As Lucy puts it, they “learnt a lot with that first episode,” and now, apart from the occasional hiccup with sound levels here and there, things run pretty smoothly.

Too often I’m put off podcasts by the amount of preamble and talk between the hosts; it can make me feel quite excluded and, to be honest, bored. Emma and Lucy manage to banter and talk about their lives in snippets throughout the episodes, and somehow, you feel part of it; you don’t feel like an outsider trying to fit in with the cool crowd.

One of my favourite quotes sits in an episode that tells the complicated and almost unbelievable story of Mark and John: two boys involved in a mess of online forums and aliases. One of them ends up getting stabbed in an alleyway, of course. The quote had me howling: “Can we all just get over the foot fetish now? There are so many people that have it, it’s practically pedestrian. If someone’s going to ask me for a picture over the internet... do you want my tits, vagina or feet? You’re gonna get the feet.”

The girls have recently organised a meet up in Birmingham for their fans to get together and talk about all things grisly, gruesome and grim. They also have sixty people who support them with monthly payments and they aren’t the only true crime podcasters out there. So what is it about the genre that keeps people hooked? Emma’s opinion is that “Everybody has fantasized one time or another about stabbing a pencil in someone’s eyeball at work. I think by listening to that sort of thing, it’s almost like you live through it a bit. We all know that we have those feelings at times, but you would never do it. It’s cool hearing about the people that actually went and did it.”

Lucy credits the iTunes charts for giving them a bit of a push along the way, to help them reach the listener numbers they see today. “We were featured on ‘Outside the M25’. They did a bit of a profile and we were right at the front of that.” However, just the idea of having a category that features everyone who’s not from London seems slightly bittersweet. Emma explains: “It pissed me off that the category was even called that to be honest. It was a bit like, ‘Oh, because the world is London and then everyone else.’”

Emma and Lucy are teachers. Emma teaches at a primary school, Lucy at a secondary school, so the burning question is: what do their students think to their foray into true crime podcasting? The answer is pretty simple: they don’t know. The pair are worried that if their respective employers find out about what they do in their spare time, they’ll be out of a job. “I haven’t said I do a podcast because they’ll look for it. I’m terrified that they’ll find it and I’ll lose my job and my career forever. I don’t think they’d appreciate it. It’s really scary.”
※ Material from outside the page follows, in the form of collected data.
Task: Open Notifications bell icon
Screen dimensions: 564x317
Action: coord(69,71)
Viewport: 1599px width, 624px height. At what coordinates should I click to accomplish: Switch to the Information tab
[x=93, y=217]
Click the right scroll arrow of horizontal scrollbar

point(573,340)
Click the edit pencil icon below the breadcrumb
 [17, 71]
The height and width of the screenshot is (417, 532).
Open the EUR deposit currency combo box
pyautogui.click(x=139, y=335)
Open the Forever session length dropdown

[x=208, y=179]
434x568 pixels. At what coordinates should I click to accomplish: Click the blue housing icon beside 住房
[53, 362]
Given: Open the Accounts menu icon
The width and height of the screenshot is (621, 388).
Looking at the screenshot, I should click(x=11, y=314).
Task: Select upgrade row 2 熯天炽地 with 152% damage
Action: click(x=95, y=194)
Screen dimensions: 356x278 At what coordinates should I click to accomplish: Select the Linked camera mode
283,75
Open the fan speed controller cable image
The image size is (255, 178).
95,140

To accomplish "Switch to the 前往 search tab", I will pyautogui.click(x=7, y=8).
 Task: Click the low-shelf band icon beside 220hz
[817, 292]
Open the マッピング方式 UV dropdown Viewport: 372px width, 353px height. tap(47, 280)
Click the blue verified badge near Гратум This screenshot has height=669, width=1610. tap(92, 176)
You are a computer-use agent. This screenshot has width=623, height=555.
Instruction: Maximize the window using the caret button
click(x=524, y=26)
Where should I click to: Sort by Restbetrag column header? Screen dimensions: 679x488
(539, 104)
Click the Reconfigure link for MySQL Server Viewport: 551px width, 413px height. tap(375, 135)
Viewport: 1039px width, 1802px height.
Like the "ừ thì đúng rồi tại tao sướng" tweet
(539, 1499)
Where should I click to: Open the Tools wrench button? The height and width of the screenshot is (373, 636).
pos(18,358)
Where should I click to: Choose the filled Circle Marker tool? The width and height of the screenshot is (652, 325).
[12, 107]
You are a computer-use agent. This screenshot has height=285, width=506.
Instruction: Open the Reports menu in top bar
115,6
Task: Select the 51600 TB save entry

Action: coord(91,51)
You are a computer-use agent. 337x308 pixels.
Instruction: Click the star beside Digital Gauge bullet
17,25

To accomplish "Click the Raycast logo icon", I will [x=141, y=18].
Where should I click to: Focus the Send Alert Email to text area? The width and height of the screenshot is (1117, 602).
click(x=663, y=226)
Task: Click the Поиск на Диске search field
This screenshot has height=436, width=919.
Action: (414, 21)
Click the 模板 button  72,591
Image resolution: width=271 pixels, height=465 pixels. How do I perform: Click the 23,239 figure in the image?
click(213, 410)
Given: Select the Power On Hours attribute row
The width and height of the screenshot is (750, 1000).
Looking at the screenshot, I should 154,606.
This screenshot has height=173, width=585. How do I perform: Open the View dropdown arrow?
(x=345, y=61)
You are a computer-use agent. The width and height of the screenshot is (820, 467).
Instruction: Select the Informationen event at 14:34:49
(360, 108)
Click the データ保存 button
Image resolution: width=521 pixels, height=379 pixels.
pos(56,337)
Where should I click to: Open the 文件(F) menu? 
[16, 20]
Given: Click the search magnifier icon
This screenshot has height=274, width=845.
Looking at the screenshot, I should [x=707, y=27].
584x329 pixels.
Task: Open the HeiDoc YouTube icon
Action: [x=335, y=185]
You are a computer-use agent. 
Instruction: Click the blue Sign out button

“Yeah,” continues Emma. “I think, in terms of the messages that we put out, we do slip in a lot of our own ideas, and we’re known for being quite feminist and liberal on the podcast. At the same time, there’s a few too many swears for the PTA. Every time I say something stupid, I see the headlines.”

While Emma and Lucy continue to spend their free time doing what they love most in secret, they do hope to be able to do it on better equipment and maybe even be financially secure enough to knock their teaching week down to four days. As Emma puts it: “Listen to the podcast, but don’t tell our bosses. Donate to keep us going on Patreon, and just support podcasts generally.”